BEGIN Input material

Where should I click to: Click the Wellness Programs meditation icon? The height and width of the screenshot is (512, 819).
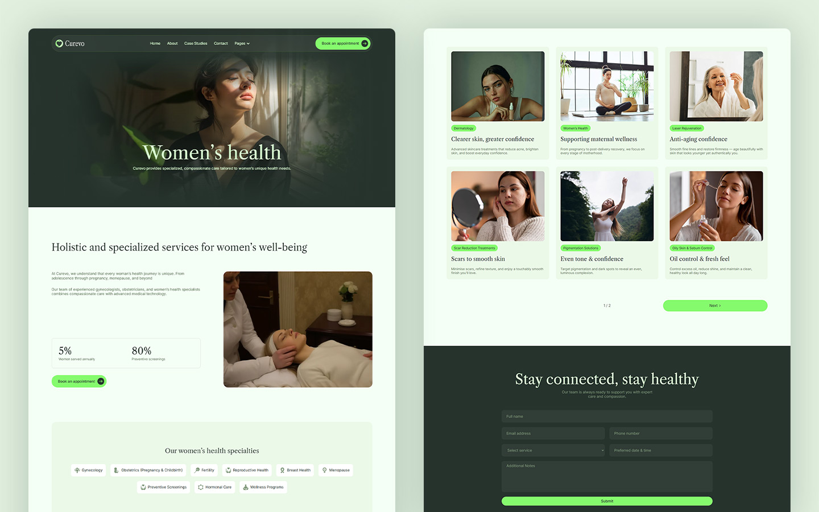pyautogui.click(x=245, y=487)
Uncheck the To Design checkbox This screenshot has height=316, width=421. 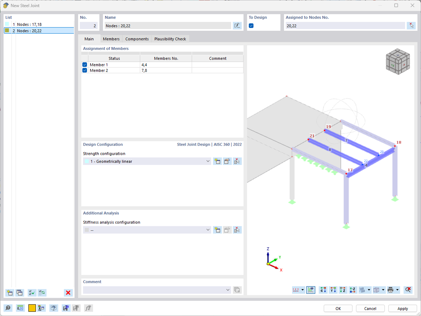[251, 26]
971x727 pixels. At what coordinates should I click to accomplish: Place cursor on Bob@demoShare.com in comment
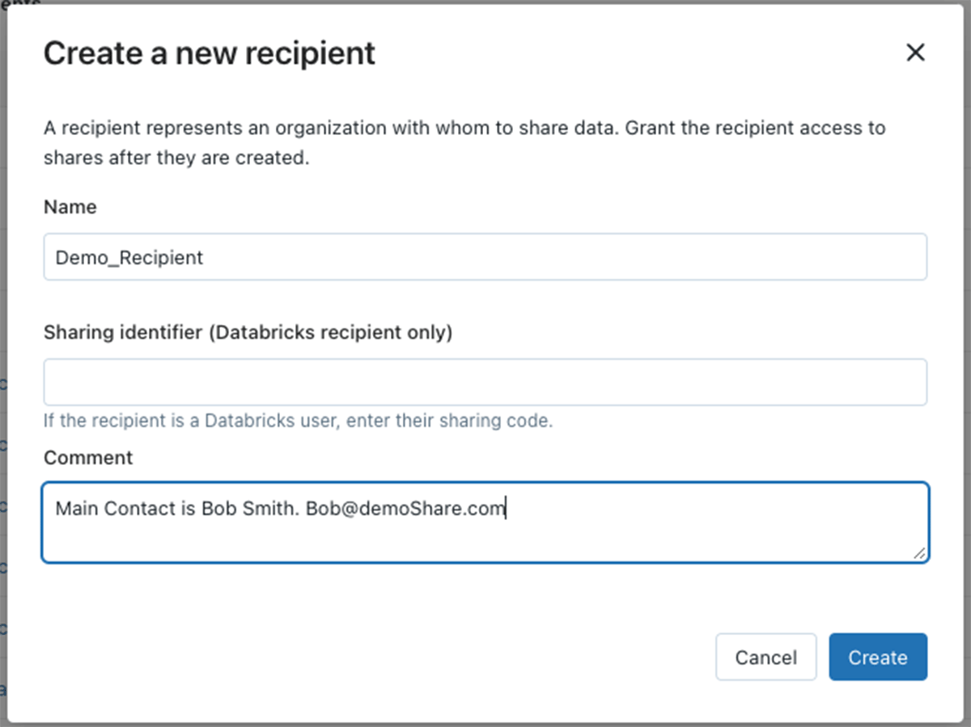click(x=405, y=509)
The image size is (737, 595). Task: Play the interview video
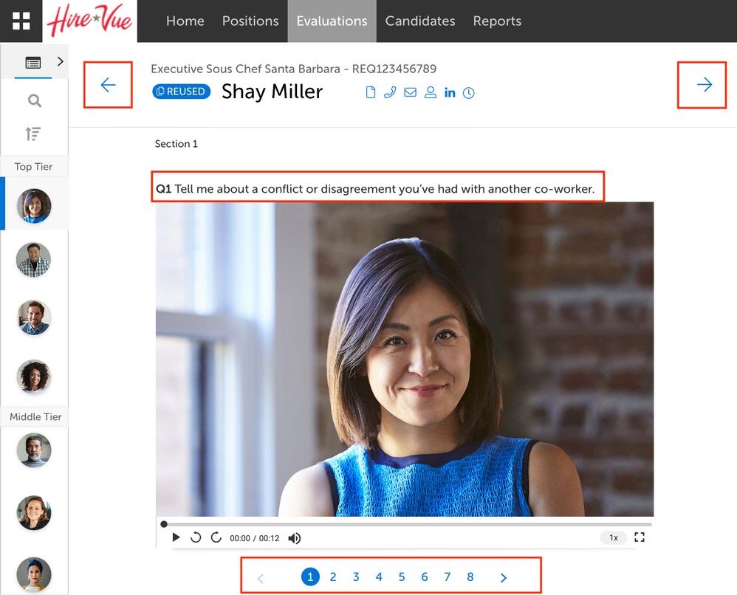[176, 537]
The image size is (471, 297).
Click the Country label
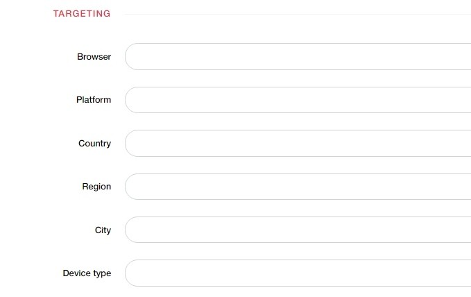95,144
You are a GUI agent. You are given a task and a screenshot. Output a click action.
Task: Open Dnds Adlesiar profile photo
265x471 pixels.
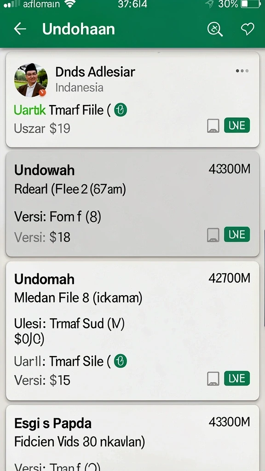click(31, 80)
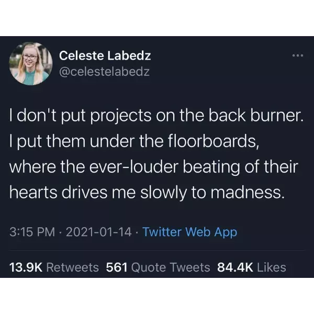Select the 561 quote count number

pyautogui.click(x=117, y=267)
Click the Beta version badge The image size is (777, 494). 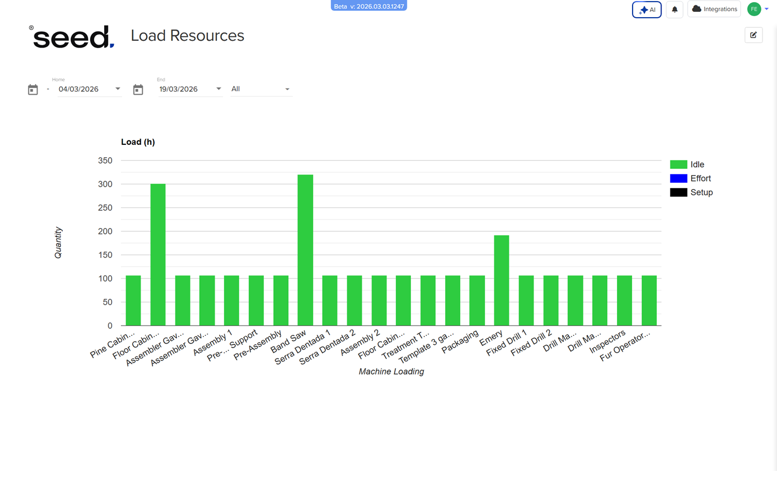369,6
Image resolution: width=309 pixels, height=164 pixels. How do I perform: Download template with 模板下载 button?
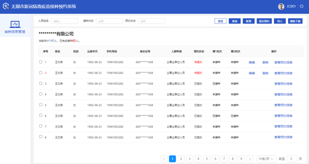pyautogui.click(x=295, y=21)
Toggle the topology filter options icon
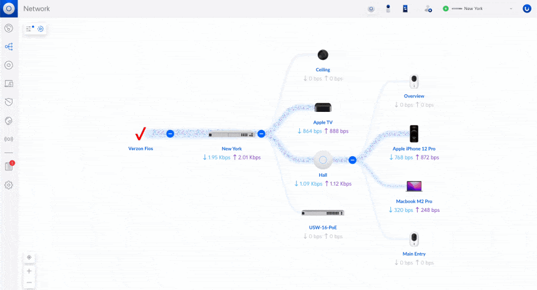The image size is (537, 290). click(x=29, y=29)
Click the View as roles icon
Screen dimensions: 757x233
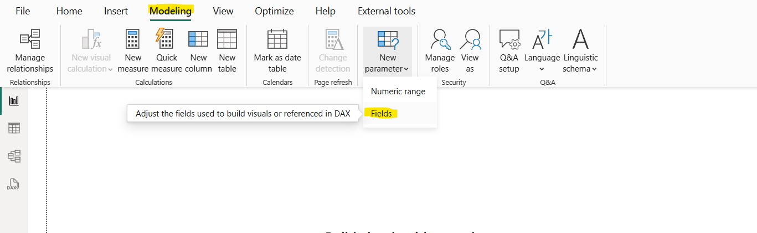click(x=470, y=41)
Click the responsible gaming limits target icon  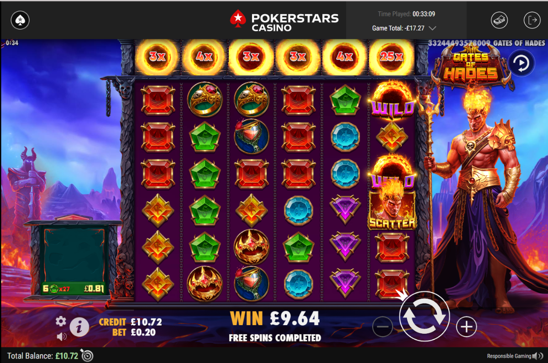(87, 355)
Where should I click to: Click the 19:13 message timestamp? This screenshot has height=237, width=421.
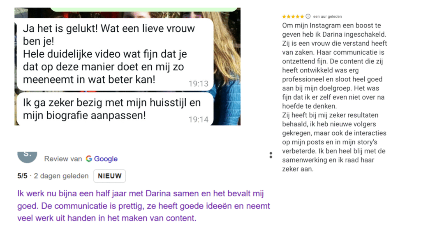199,84
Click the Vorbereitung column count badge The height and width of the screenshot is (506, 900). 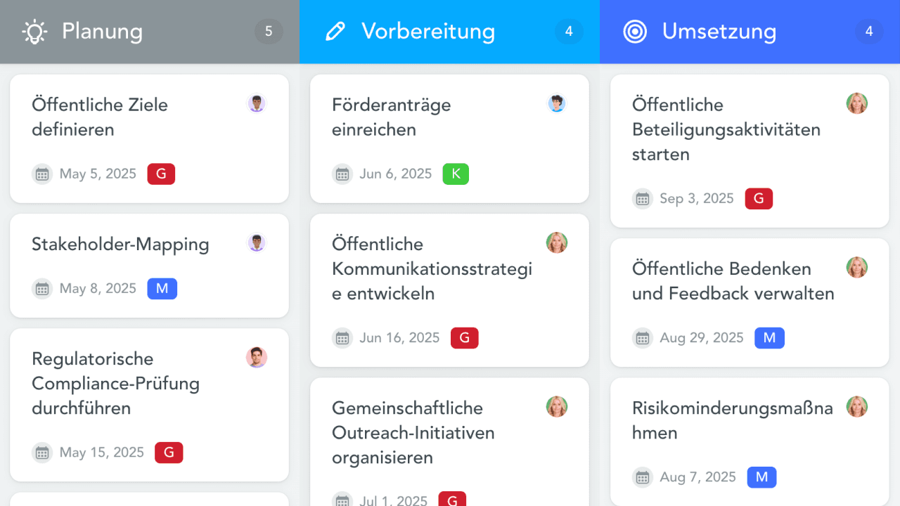[x=569, y=32]
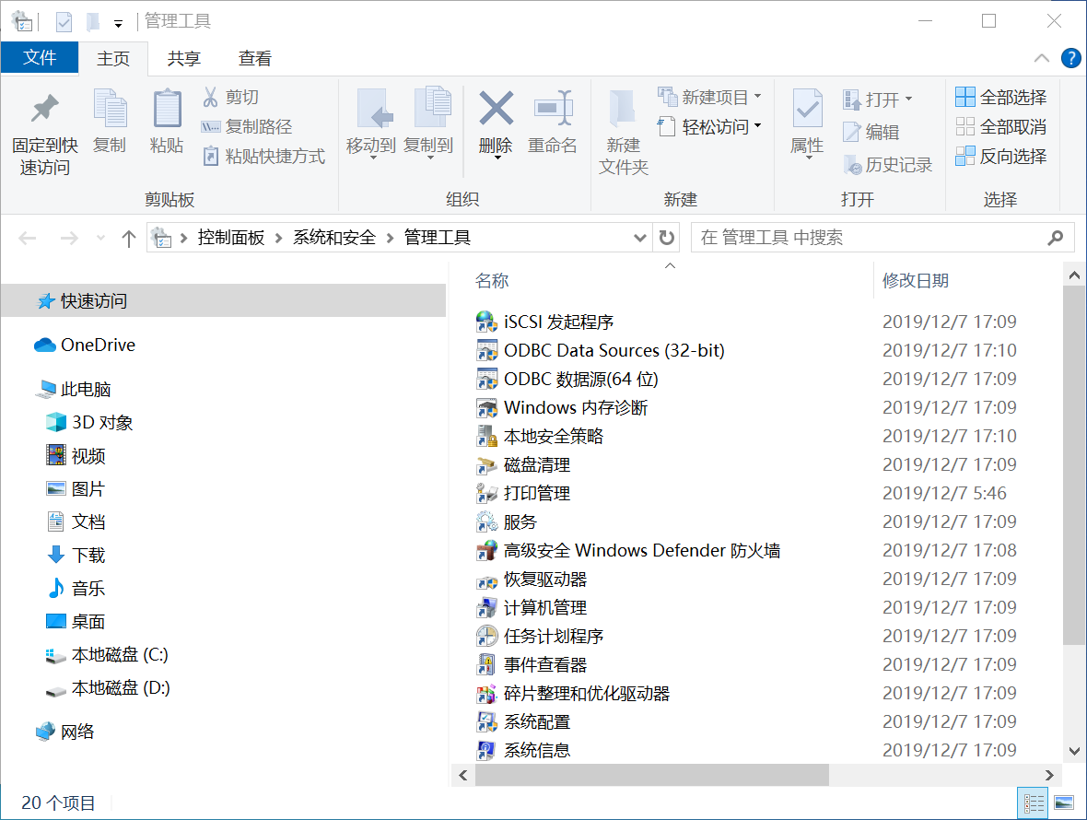Viewport: 1087px width, 820px height.
Task: Go up one folder level arrow
Action: click(129, 239)
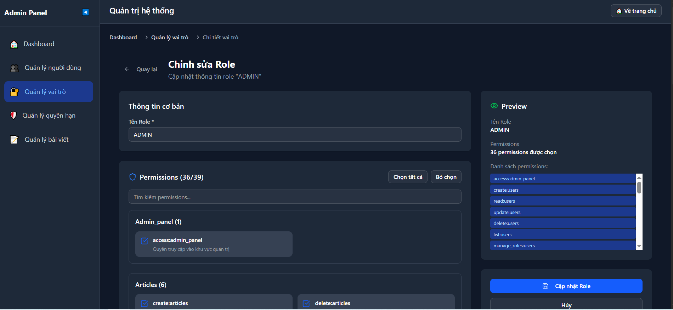Click the Dashboard house icon in sidebar
This screenshot has height=310, width=673.
(x=14, y=44)
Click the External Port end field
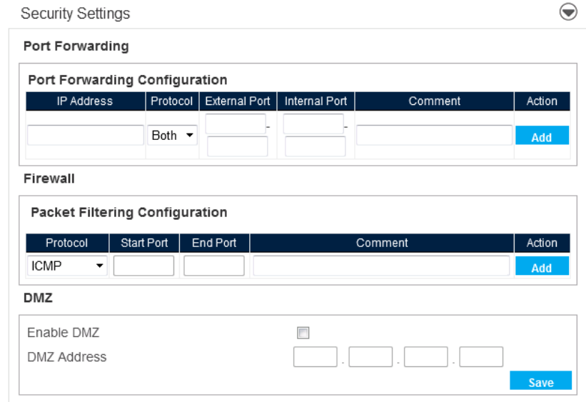This screenshot has height=402, width=586. point(238,146)
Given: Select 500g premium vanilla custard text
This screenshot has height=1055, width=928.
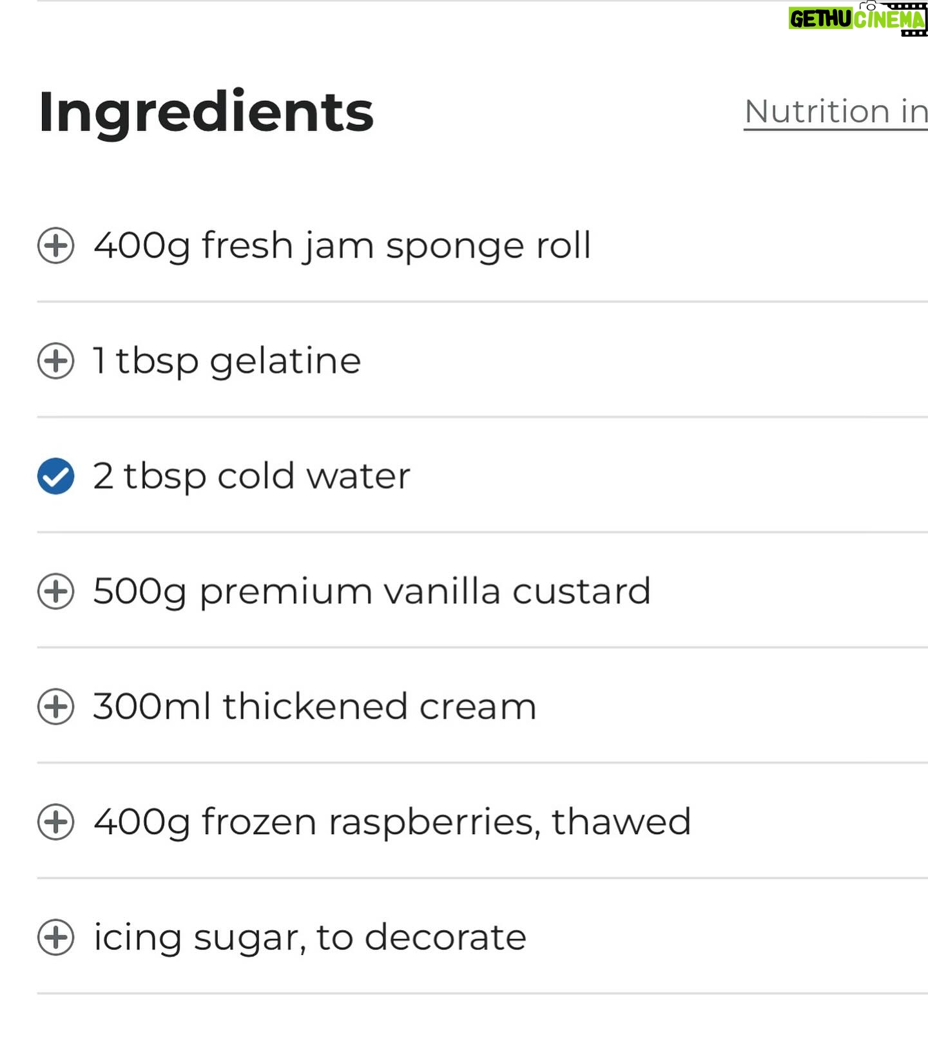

END Input material

Prompt = Give again, exactly as written above, each line from the one that has "The image size is (737, 595)." to the one that has "Task: Open Dnds Adlesiar profile photo", both included; omit the pictures.

Exercise output =
The image size is (737, 595). Task: Play the interview video
[176, 537]
The image size is (471, 297).
Click the Country label
95,144
You are a GUI agent. You are given a task and a screenshot. Output a click action.
Task: Open Dnds Adlesiar profile photo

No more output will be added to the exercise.